Aquinas upheld these arguments as valid and true and adopted these proof sin his Quinque Viae (Five
ways) to prove God’s Existence. Yet, he saw that they do not reveal the nature of God.
Philosophy of Happiness
-He taught that man naturally longs for perfection and happiness and this personal longing can be
realized with the full development of all man’s endowments – rational, moral, emotional, social,
physical and intellectual.
-He saw the highest perfection and happiness possible to man beyond his temporal life, because the
immortality of the human soul.
* The perfect happiness which all men seek can be found in God, according to St. Thomas Aquinas.
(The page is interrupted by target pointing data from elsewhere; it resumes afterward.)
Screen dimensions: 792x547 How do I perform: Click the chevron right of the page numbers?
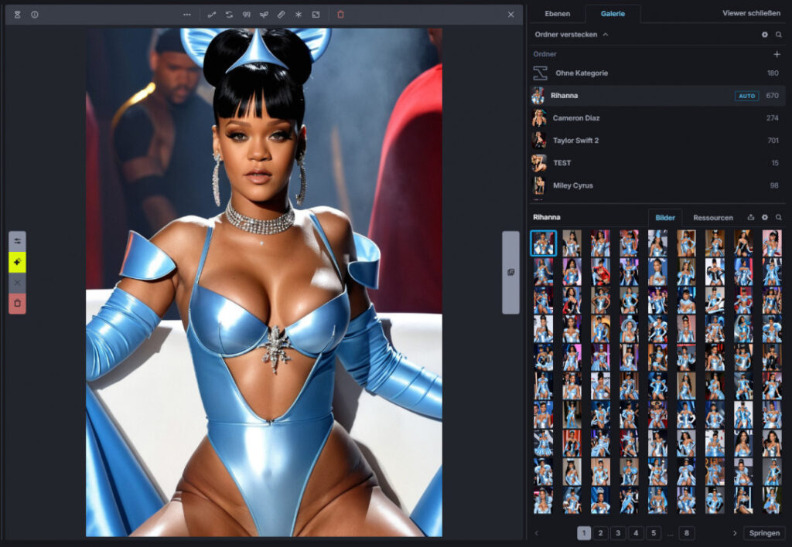(735, 533)
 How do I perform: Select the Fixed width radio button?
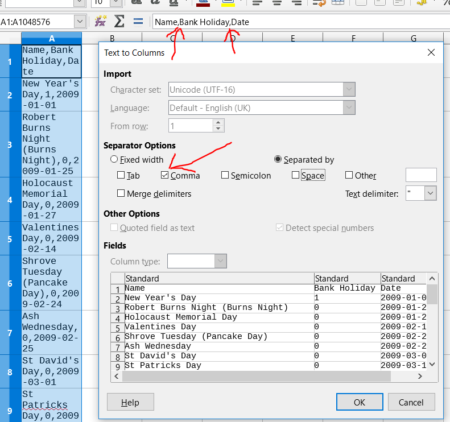tap(114, 160)
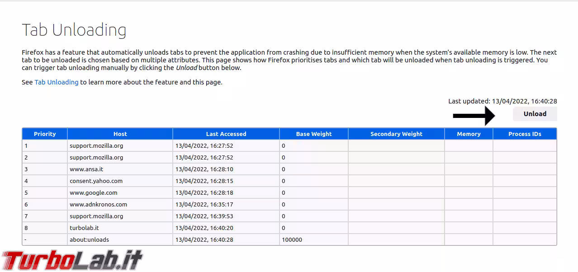The image size is (578, 272).
Task: Click the Unload button
Action: 534,114
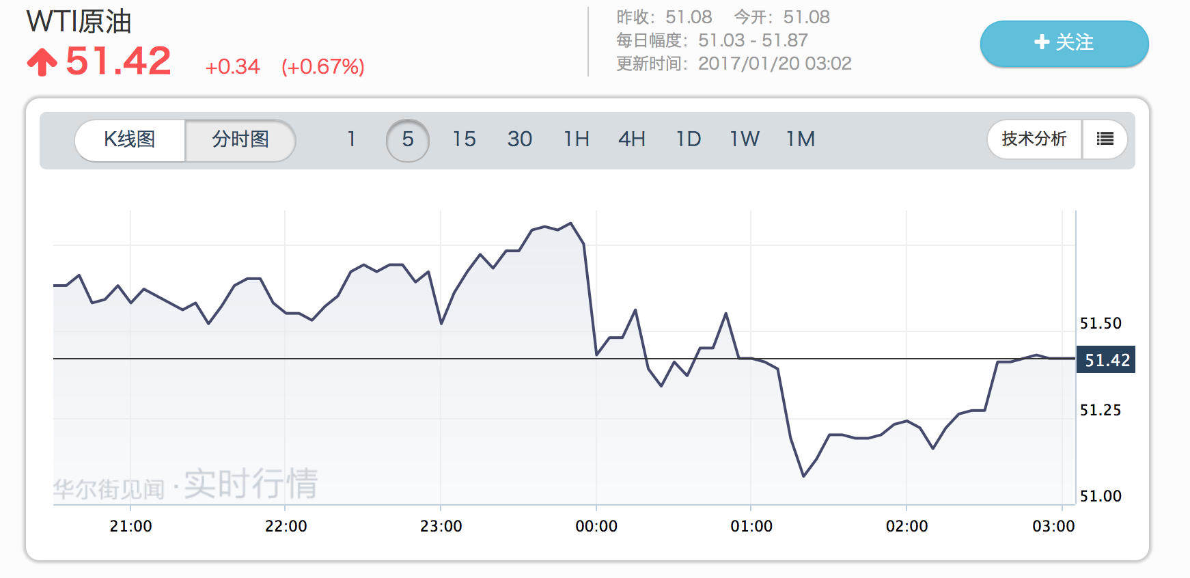This screenshot has height=578, width=1190.
Task: Switch to the 分时图 chart view
Action: (x=240, y=140)
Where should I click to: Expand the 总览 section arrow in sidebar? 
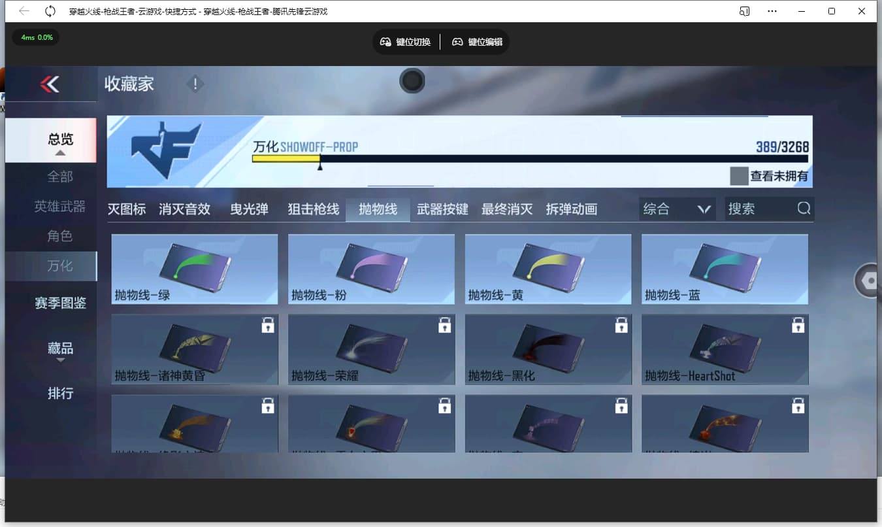tap(60, 153)
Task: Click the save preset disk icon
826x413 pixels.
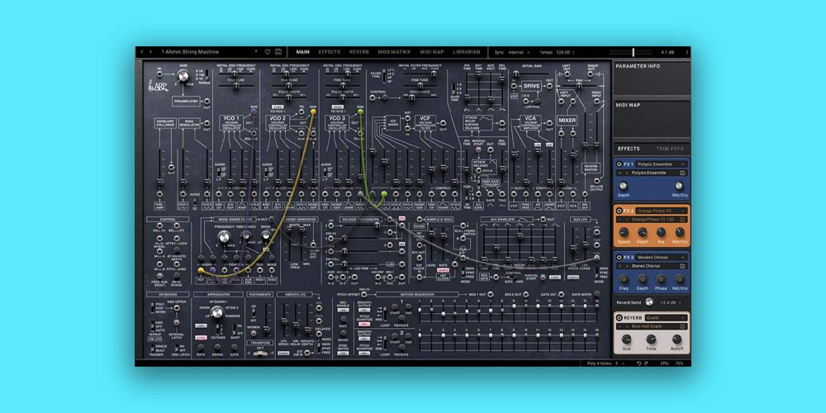Action: click(279, 52)
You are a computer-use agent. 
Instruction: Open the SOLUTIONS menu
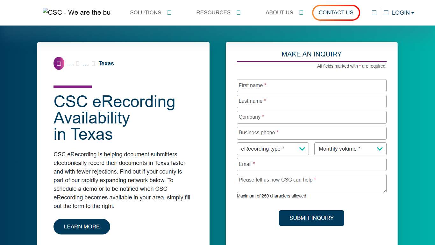click(x=145, y=12)
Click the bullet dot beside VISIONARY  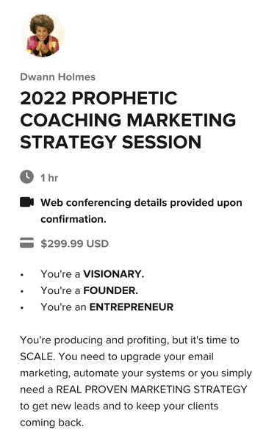click(x=22, y=275)
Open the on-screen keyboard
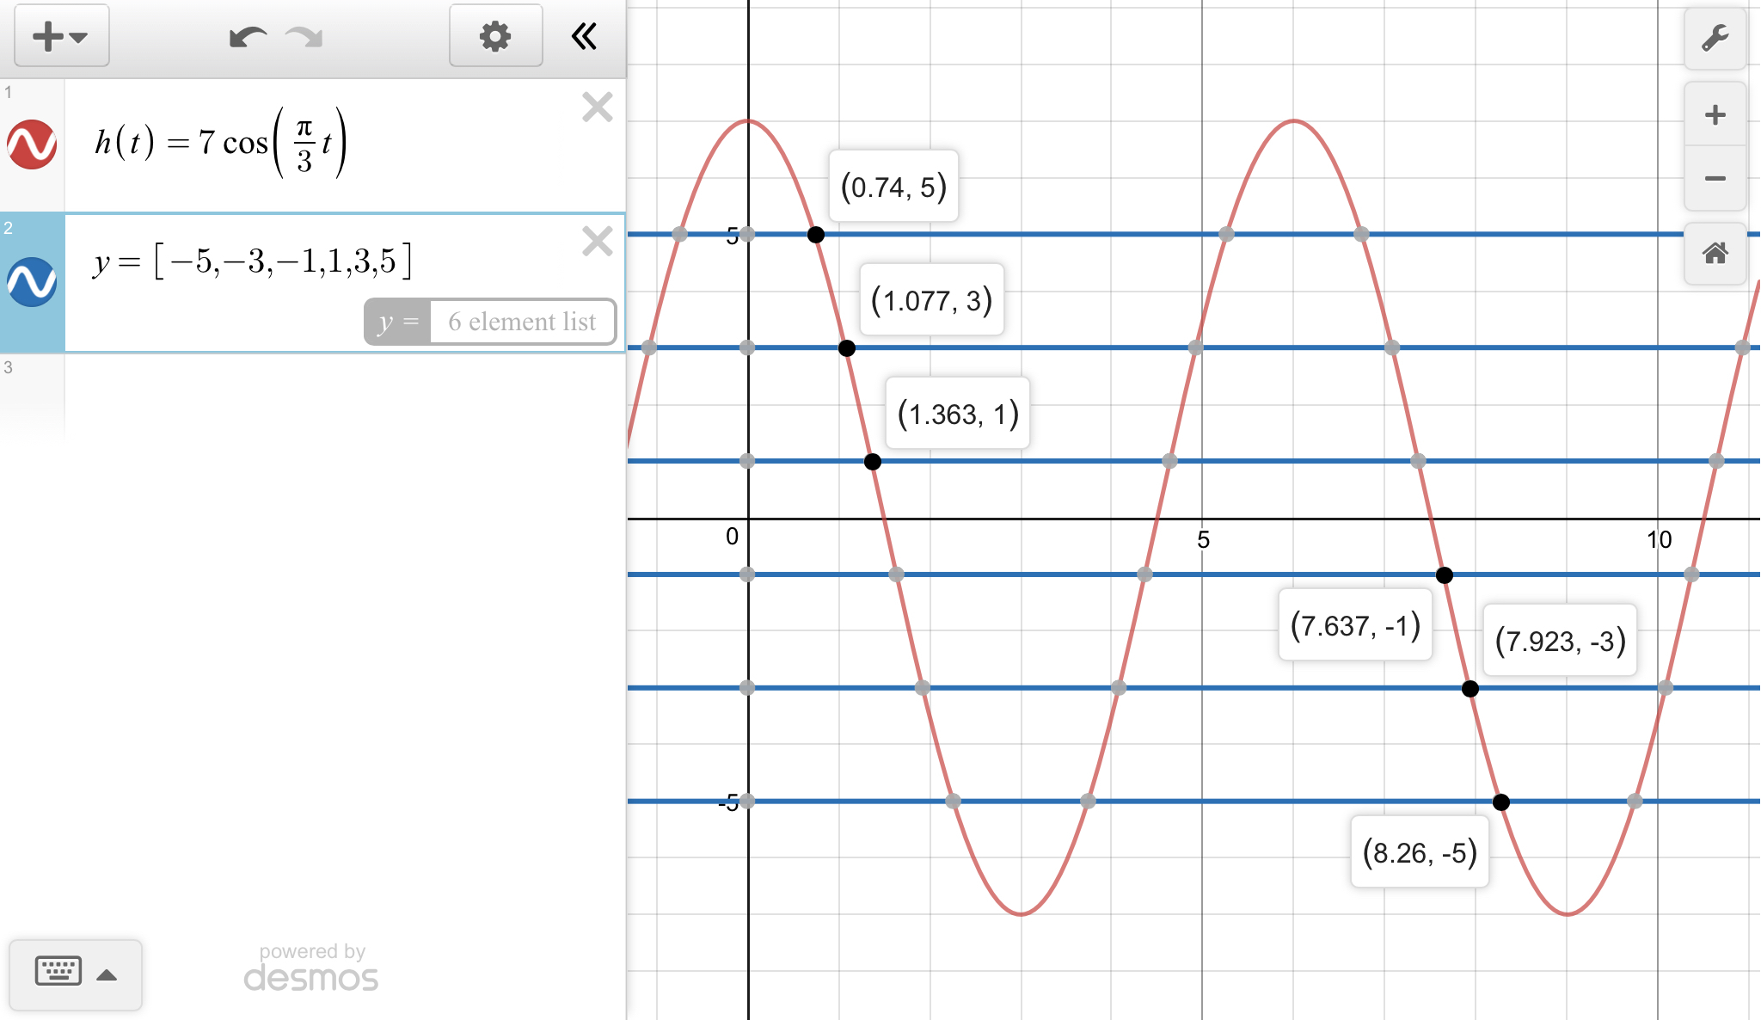 pos(58,972)

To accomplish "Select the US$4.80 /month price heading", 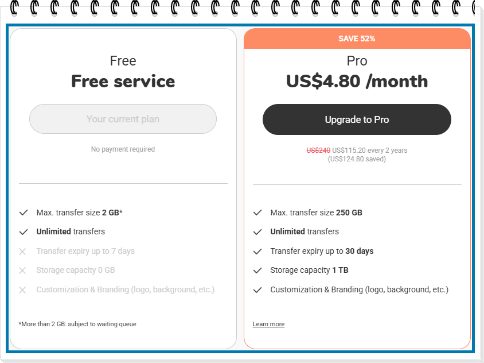I will (357, 82).
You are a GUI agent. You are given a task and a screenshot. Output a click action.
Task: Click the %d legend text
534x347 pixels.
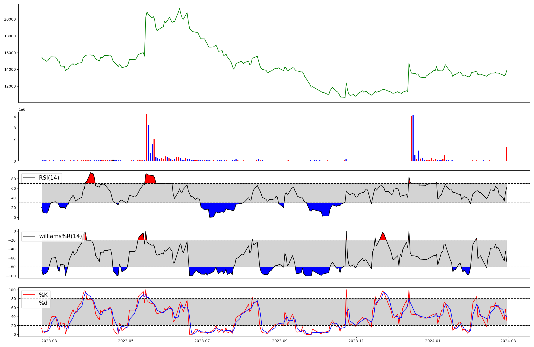coord(43,303)
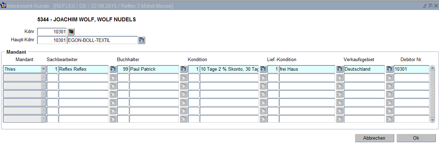Select the Paul Patrick Buchhalter field
The height and width of the screenshot is (145, 439).
pos(154,69)
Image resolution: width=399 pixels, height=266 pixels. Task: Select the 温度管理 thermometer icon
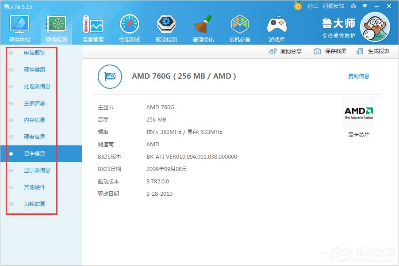pyautogui.click(x=92, y=24)
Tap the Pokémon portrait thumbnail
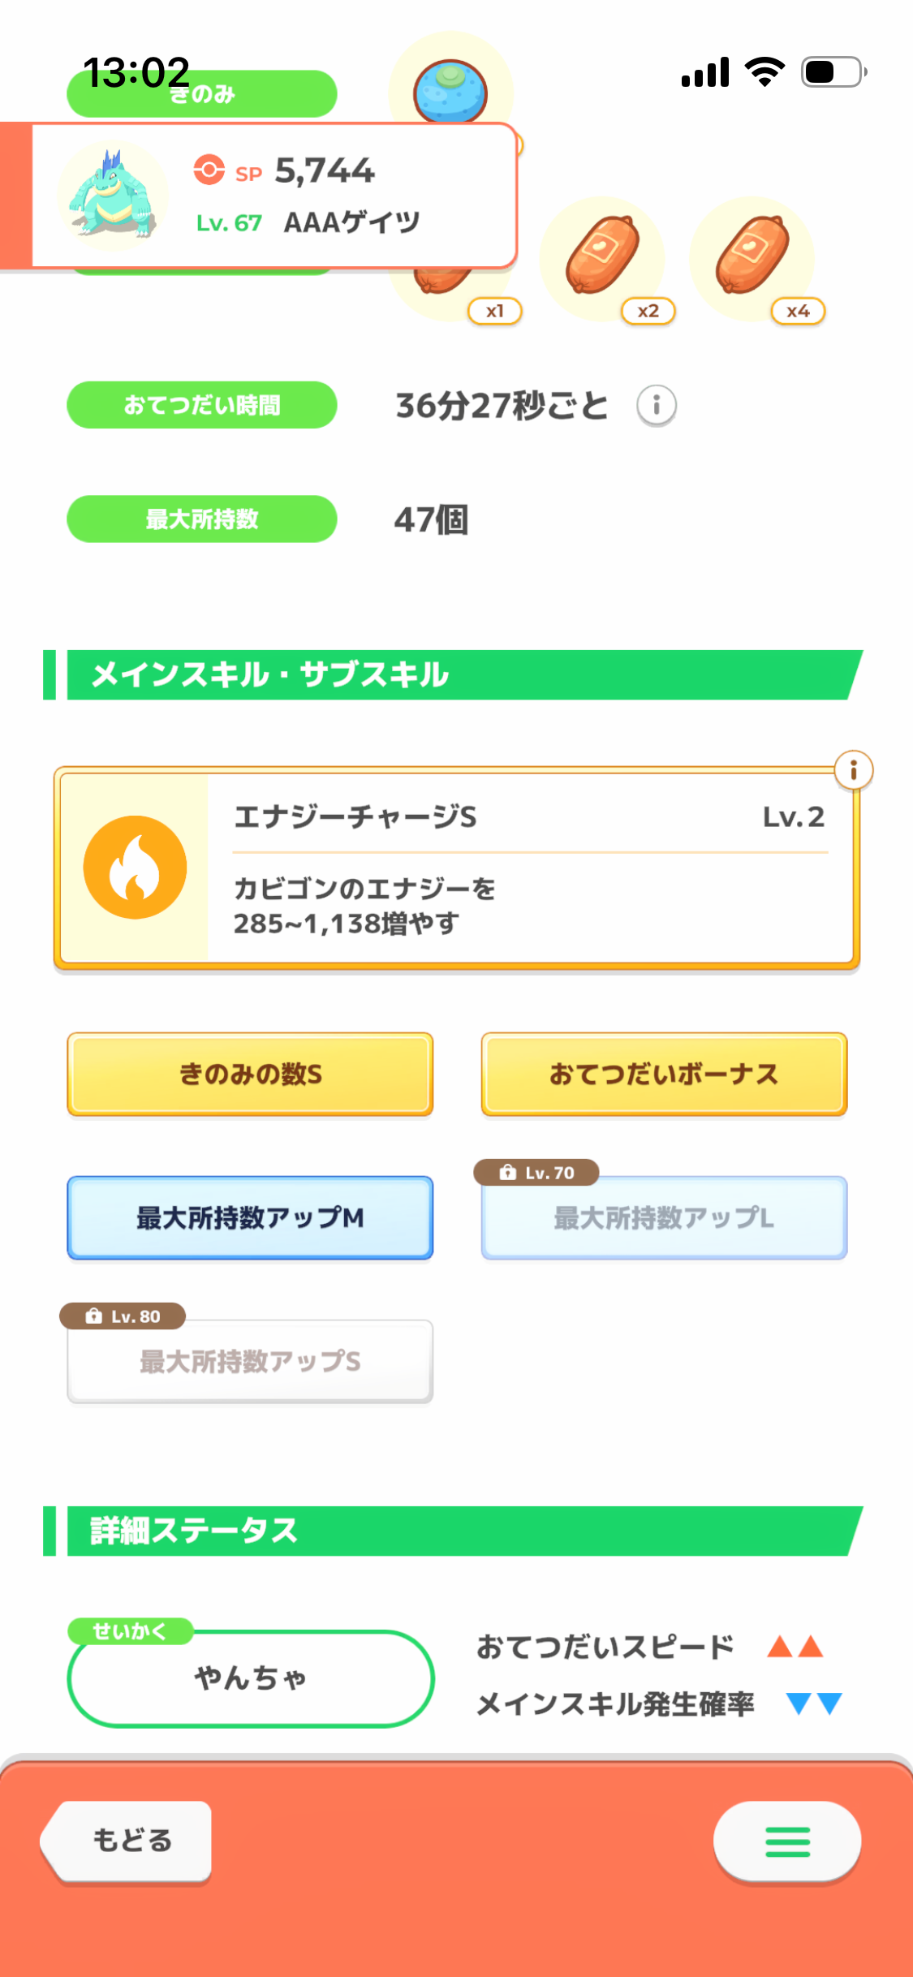Screen dimensions: 913x1977 [113, 195]
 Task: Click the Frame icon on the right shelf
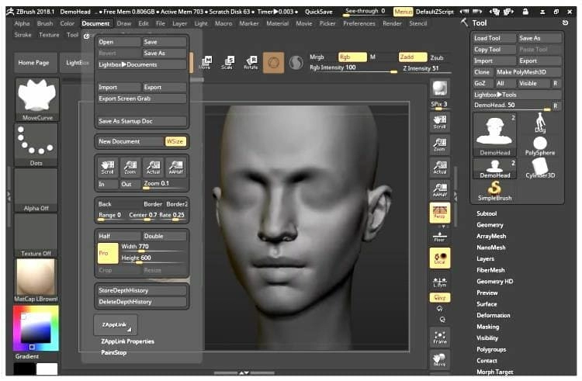coord(440,338)
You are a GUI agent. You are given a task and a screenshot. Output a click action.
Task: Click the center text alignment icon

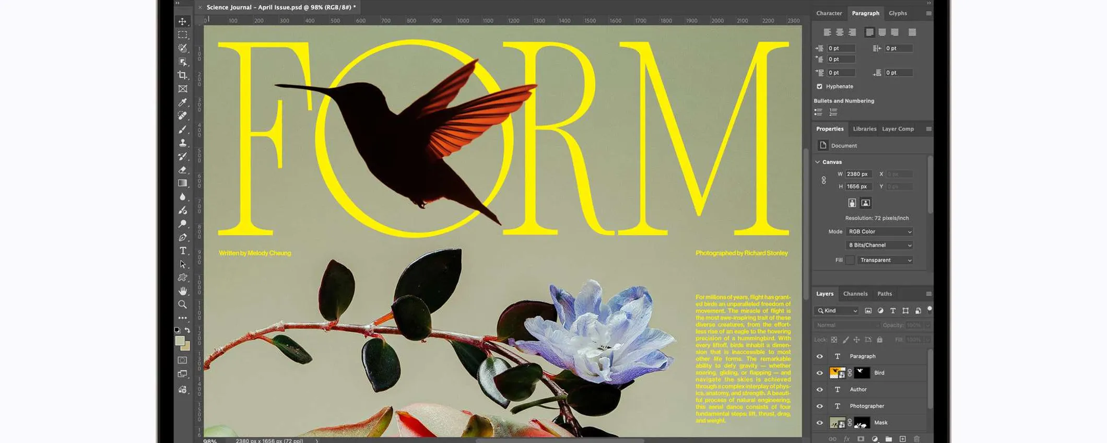(x=840, y=32)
It is also implied in the First Epistle of the St. John, chapter four and verse
eight that reveals God as LOVE, then by loving we are likened to God who
is love, and if we love perfectly and constantly, we identify ourselves with
love.
Man has the unique power to change himself and the things around him
for the better indeed, in accordance with his urge to be perfect and
happy, he can improve and even perfect himself; and what is still more
marvelous is that he can even transcend himself.
TRANSCENDENTAL
– came from the Latin word transcendere, which means to transcend, go
beyond, soar above, surpass.
Thus, the universal man of Aristotle who is perfect in his own right, is still
imperfect in comparison with the transcendental man of Aquinas.
PERFECTION BY PARTICIPATION
We speak of the transcendental man as absolutely perfect but only insofar as
he participates in the Absolutely Absolute Perfection of God,
In his monumental work, The Summa Theologica. Aquinas dealt with the
question whether man or a higher being can raise man to the level of the
infinitely perfect.
He answered saying that neither man by his natural powers alone nor a
higher being such an angel can effectuate said elevation or transformation.
Between the finite creature and the infinite creator lies an infinite Gap which
can be bridged only by an infinite power, aptly called and indentified with
LOVE because it unites and bespeaks of the nature of God.